Instructions to follow>
Duplicate a portion of the LiDAR passage, starting at the words "The invention relates to a method" and ending after "the LiDAR system.".

Article>
The invention relates to a method for detecting objects in an environment using a LiDAR system and the corresponding LiDAR system. Furthermore, the invention relates to a sensor device and a control device for the LiDAR system.

LiDAR systems are used for distance measurement for various purposes, for example in surveying, for military applications, and increasingly also in the automotive sector (autonomous driving) and in the end user market (consumer market). A key component of a LiDAR system is a LiDAR sensor with a special light source (preferably a laser) that emits a time-structured light signal. The emitted light is reflected by objects in the area and detected by a receiving unit of the LiDAR sensor. The distance from the LiDAR sensor to the object is calculated based on the propagation time of the signal. A frequently used method is the "direct time-of-flight", in which a single light pulse is emitted and its transit time is then determined. There are several methods for moving a laser beam across a scene. For this purpose, the laser can be placed on a rotor, for example, so that the laser beam is periodically moved in different directions and scans the observed area of the environment line by line.

Lines on where targets appear>

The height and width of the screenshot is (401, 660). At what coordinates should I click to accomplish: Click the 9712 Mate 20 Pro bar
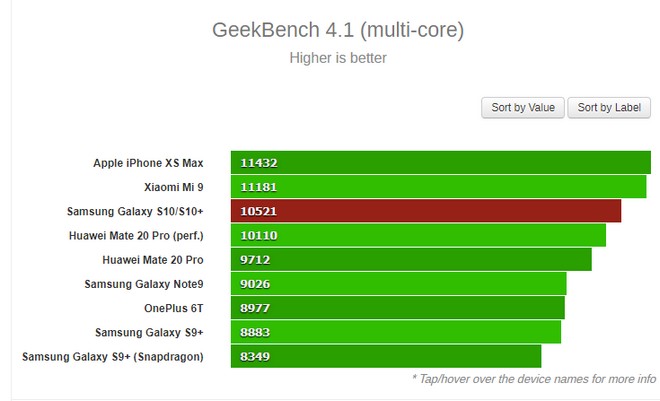411,259
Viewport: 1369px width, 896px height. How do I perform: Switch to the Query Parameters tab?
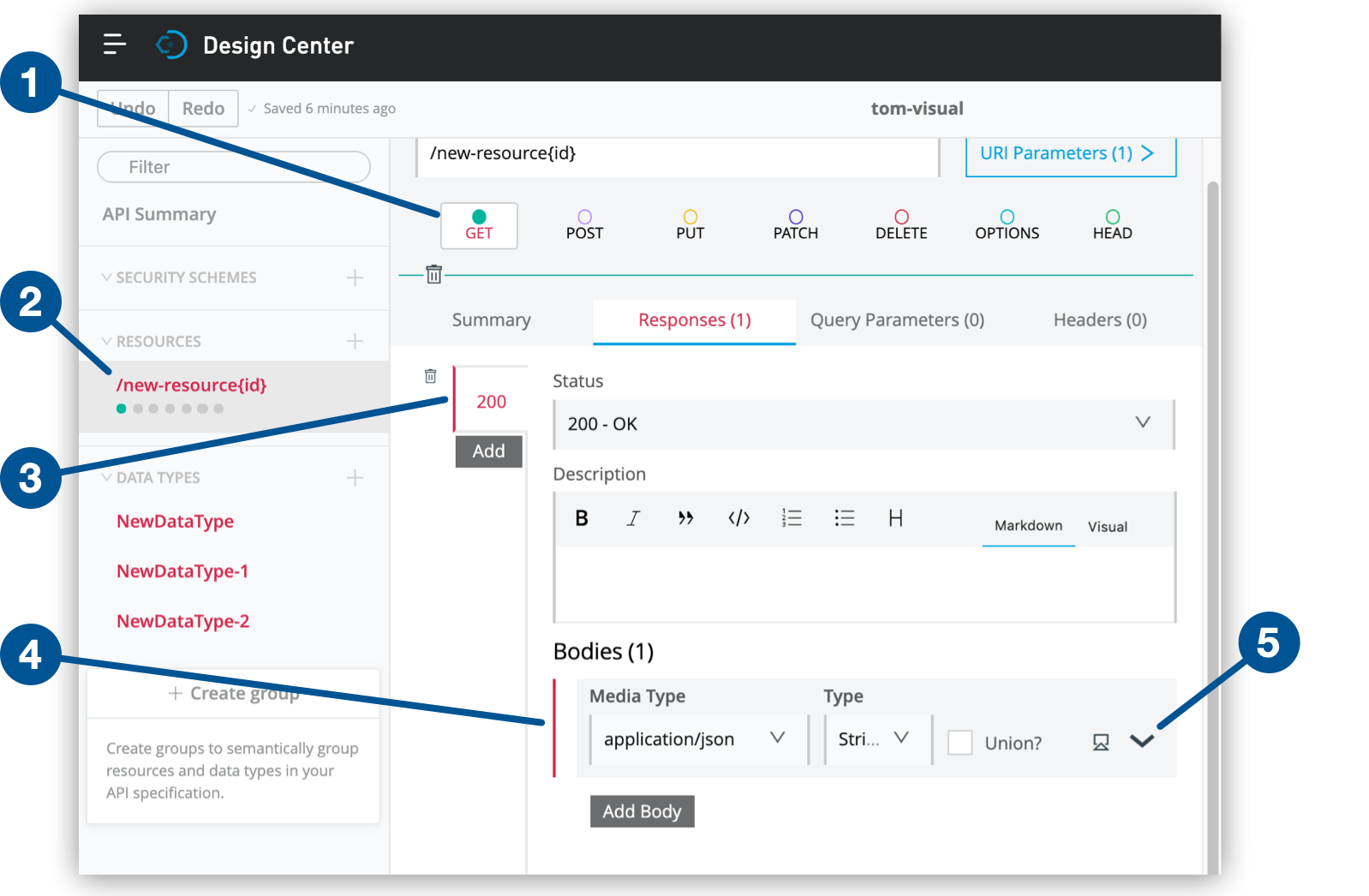coord(897,320)
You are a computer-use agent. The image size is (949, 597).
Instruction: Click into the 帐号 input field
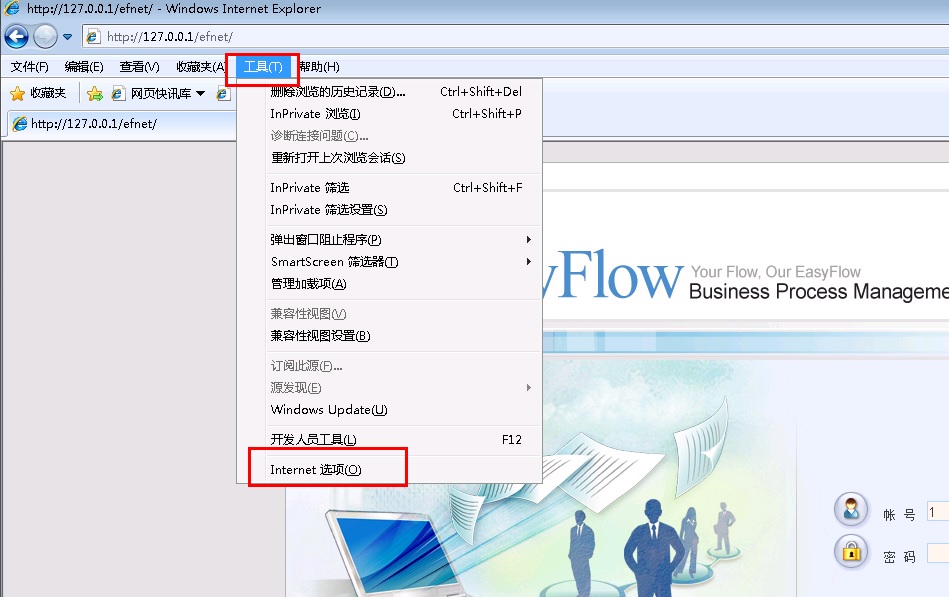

Answer below>
The invention relates to a method for detecting objects in an environment using a LiDAR system and the corresponding LiDAR system. Furthermore, the invention relates to a sensor device and a control device for the LiDAR system.